Ross chided Swinney, the leader of the SNP, describing this as “a temporary position for the SNP because their position is very clear: they don’t and will not stand up for Scotland’s oil and gas industry, they are willing to put tens of thousands of jobs and the north-east economy at risk”.

Swinney denied this, saying that is was the Tories, and Rishi Sunak’s sanctioning of one hundred new licences: “That is irresponsible, that will accelerate the climate emergency.”

But Swinney also faces criticism from climate campaigners, who described his manifesto position as “confused and disappointing”.

Tessa Khan, executive director at Uplift, which campaign for swift and fair transition, said:

Given that the world’s experts have said there can be no new oil and gas fields if we’re to have a hope of staying within safe climate limits, there is no such thing as a ‘climate compatible’ new oilfield.

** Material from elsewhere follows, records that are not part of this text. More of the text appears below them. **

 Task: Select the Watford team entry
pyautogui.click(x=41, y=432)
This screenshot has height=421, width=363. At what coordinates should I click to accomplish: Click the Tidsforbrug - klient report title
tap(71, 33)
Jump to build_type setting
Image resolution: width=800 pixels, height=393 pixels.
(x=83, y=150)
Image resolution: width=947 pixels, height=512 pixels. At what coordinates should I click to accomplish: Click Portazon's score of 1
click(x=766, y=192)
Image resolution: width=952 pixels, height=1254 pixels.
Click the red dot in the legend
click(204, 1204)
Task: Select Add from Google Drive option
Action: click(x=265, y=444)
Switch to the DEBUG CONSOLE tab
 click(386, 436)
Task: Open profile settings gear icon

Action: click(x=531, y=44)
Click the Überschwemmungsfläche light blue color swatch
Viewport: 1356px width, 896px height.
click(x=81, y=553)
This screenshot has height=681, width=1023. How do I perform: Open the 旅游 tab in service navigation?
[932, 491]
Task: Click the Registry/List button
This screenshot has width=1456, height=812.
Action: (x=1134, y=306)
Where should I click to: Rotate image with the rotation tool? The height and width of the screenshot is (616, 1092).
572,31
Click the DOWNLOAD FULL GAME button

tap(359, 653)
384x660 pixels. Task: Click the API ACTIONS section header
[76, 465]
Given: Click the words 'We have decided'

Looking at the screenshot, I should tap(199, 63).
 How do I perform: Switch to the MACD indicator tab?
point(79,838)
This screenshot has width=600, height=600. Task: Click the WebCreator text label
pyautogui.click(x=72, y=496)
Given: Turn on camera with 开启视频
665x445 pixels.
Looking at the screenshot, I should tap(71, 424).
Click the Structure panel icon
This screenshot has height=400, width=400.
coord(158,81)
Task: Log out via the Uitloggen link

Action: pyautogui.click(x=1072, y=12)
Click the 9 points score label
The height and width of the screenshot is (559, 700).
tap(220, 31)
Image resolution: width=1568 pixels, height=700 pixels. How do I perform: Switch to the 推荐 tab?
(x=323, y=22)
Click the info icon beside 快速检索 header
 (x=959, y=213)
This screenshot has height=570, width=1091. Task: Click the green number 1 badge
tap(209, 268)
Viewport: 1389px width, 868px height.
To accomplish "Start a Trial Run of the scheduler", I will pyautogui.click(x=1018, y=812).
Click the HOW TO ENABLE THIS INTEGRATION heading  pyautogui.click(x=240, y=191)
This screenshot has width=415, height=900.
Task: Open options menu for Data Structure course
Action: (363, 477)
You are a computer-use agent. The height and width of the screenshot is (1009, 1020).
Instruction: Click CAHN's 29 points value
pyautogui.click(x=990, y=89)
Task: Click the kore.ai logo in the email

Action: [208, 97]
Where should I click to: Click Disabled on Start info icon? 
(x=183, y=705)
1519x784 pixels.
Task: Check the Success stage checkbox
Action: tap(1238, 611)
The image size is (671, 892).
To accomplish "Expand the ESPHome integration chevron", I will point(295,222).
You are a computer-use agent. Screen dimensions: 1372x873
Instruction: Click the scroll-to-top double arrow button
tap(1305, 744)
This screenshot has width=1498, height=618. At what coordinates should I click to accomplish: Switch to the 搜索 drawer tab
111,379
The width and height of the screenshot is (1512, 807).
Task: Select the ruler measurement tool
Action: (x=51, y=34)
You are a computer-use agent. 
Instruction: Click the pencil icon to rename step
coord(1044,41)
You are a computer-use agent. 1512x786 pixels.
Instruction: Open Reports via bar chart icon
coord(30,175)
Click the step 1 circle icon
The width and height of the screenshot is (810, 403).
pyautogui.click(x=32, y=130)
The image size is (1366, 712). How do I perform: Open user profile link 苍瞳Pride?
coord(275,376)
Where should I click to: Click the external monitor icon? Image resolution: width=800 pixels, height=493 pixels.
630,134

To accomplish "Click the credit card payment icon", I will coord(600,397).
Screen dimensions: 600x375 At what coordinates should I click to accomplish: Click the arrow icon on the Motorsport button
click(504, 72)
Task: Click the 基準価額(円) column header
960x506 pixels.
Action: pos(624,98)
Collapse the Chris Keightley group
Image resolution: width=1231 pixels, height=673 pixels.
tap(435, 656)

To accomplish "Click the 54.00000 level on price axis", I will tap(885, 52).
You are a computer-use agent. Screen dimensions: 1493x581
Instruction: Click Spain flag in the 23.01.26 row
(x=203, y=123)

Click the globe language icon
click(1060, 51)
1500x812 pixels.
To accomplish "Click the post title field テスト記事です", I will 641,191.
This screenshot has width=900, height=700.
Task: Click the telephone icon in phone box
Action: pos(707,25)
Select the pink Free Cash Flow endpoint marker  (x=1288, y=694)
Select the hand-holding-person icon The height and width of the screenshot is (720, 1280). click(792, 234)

The SNP should listen to its voter base – less than one-third of whom support new licensing in the North Sea – instead of the oil and gas giants who want to keep making as much as they can for as long as they can.”

Keir Starmer has called on Rishi Sunak to immediately suspend Laura Saunders as a Conservative candidate after it was reported that the Gambling Commission was looking into her over a bet on the timing of the election, saying that if it was a Labour candidate “their feet would not have touched the floor”.

Speaking to reporters at a housing development on the edge of York, a visit tied into Labour announcements on housing, Starmer was asked what should happen in the case.

Starmer said:

This candidate should be suspended, and it’s very telling that Rishi Sunak has not already done that. If it was one of my candidates, their feet would not have touched the floor. There’s a wider point here, which is we’ve now had 14 years of chaos and division of politics. This is about self entitlement.”

Starmer said Sunak should give a full account of what had happened, condemning what he called “the politics of self entitlement, where politicians are sort of in it for themselves”.